> [PROMPT] Change "hedgers" to "speculators" in the stretch from the line containing "Given: Click red" through the end of the listing. Give those lines again with nothing else altered.

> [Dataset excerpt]
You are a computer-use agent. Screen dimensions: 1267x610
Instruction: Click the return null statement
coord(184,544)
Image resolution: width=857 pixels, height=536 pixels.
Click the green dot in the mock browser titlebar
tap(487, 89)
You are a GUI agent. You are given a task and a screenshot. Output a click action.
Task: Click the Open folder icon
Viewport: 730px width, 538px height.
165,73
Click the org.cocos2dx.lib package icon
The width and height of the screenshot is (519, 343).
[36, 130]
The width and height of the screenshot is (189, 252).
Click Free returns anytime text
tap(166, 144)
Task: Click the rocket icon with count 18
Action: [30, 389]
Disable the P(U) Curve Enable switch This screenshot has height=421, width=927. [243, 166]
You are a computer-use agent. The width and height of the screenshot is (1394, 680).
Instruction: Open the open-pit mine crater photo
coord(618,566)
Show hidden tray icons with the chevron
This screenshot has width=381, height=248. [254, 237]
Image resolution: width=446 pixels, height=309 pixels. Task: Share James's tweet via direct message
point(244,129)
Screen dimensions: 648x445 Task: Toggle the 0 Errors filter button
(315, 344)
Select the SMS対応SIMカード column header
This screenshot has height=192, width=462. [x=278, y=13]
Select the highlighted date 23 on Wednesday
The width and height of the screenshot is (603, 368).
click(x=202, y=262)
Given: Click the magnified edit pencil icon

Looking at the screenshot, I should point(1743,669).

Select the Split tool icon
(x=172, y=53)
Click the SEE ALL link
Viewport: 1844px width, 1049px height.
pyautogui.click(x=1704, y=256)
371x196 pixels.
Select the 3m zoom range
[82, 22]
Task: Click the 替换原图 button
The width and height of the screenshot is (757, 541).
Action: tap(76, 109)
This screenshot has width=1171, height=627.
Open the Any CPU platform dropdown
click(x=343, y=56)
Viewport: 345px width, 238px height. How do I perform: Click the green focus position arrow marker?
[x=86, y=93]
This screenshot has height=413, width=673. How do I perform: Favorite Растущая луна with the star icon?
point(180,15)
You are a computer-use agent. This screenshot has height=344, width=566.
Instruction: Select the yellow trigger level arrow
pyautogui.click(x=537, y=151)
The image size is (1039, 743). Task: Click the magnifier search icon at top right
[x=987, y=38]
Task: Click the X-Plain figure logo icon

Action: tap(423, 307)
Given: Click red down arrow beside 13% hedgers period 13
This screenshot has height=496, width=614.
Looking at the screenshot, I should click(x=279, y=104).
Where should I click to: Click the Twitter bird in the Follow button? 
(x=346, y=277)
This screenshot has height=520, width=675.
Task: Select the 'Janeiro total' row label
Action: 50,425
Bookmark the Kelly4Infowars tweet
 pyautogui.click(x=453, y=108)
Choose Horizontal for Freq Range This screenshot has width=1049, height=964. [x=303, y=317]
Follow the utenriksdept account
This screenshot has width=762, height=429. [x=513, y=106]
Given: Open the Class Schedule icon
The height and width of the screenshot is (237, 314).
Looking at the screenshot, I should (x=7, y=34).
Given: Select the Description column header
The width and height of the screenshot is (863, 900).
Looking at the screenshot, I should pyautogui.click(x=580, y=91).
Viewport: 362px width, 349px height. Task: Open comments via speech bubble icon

> [FULL SOLUTION]
Given: Click red down arrow beside 13% speculators period 13
This screenshot has height=496, width=614.
Looking at the screenshot, I should click(x=279, y=104).
Where should I click to: Click the Twitter bird in the Follow button? 
(x=346, y=277)
This screenshot has height=520, width=675.
Task: Select the 'Janeiro total' row label
Action: 50,425
Bookmark the Kelly4Infowars tweet
 pyautogui.click(x=453, y=108)
Choose Horizontal for Freq Range This screenshot has width=1049, height=964. [x=303, y=317]
Follow the utenriksdept account
This screenshot has width=762, height=429. [x=513, y=106]
Given: Open the Class Schedule icon
The height and width of the screenshot is (237, 314).
Looking at the screenshot, I should (x=7, y=34).
Given: Select the Description column header
The width and height of the screenshot is (863, 900).
Looking at the screenshot, I should pyautogui.click(x=580, y=91).
Viewport: 362px width, 349px height. Task: Open comments via speech bubble icon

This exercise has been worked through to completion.